Un autre exemple de cette ambivalence est le cas des hommes qui ont jeté de l’acide au visage de 15 étudiantes dans la ville de Kandahar, en novembre 2008 : le président Karzai a publiquement promis qu’ils seraient « sévèrement punis », mais des agents des tribunaux de Kandahar et Kaboul ont dit qu’ils n’étaient pas au courant de l’affaire et ne savaient pas où étaient les accusés.

« Les juges disent que ces hommes ont été accusés à tort et forcés à avouer », a dit à IRIN Ranna Tarina, directrice du département des affaires féminines de Kandahar.
Au cours des deux dernières années, dans 26 des 34 provinces afghanes, plus de 1 900 cas de violences envers des femmes – des violences verbales aux violences physiques – ont été enregistrés dans une base de données tenue par le ministère des Affaires féminines et l’UNIFEM.

Une des affaires enregistrées concerne une jeune femme, dans la province de Parwan, au nord de Kaboul, assassinée par sa belle-famille car elle avait refusé de vivre avec son mari violent.
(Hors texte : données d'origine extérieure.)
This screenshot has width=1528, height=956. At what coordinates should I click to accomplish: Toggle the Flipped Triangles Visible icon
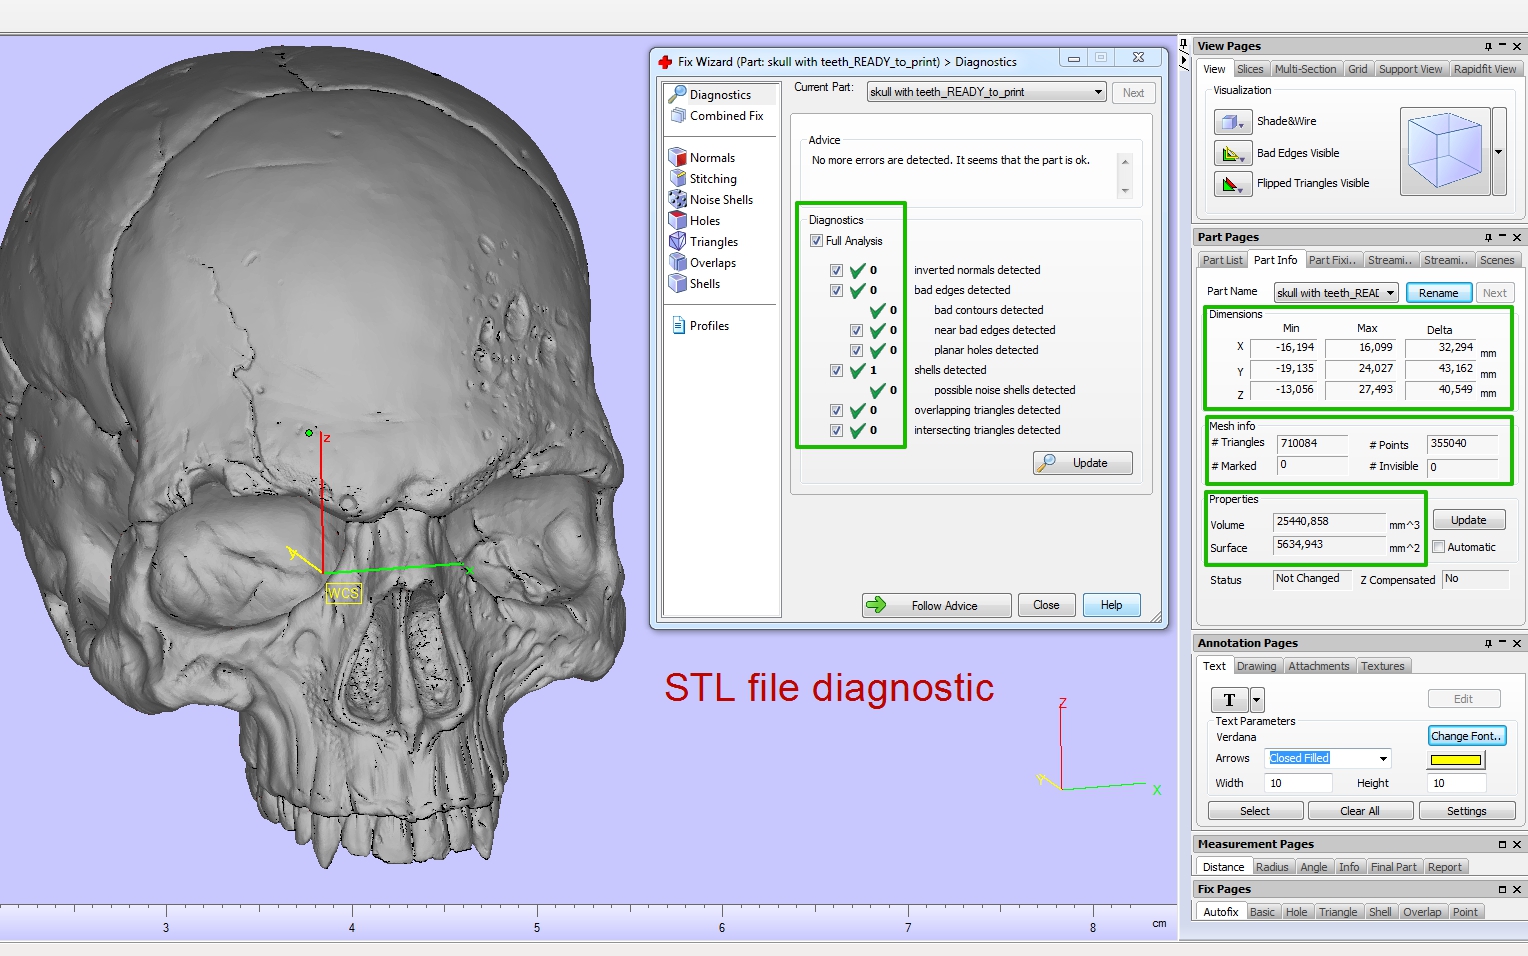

Un autre cas concerne la torture physique et mentale régulière infligée à une femme par son mari et sa belle-mère à Kaboul.

« La base de données ne donne pas un aperçu parfait, mais elle aide à mettre en lumière certaines des souffrances courantes chez les femmes afghanes », a dit à IRIN Najia Zewari, de l’UNIFEM.

L’UNIFEM souhaiterait rendre cette base de données accessible au public sur Internet.

« La violence envers les femmes n’est pas un phénomène nouveau en Afghanistan, mais il est bon de voir que les crimes ne restent pas confinés dans une maison ou un village », a dit l’activiste Orzala Ashraf.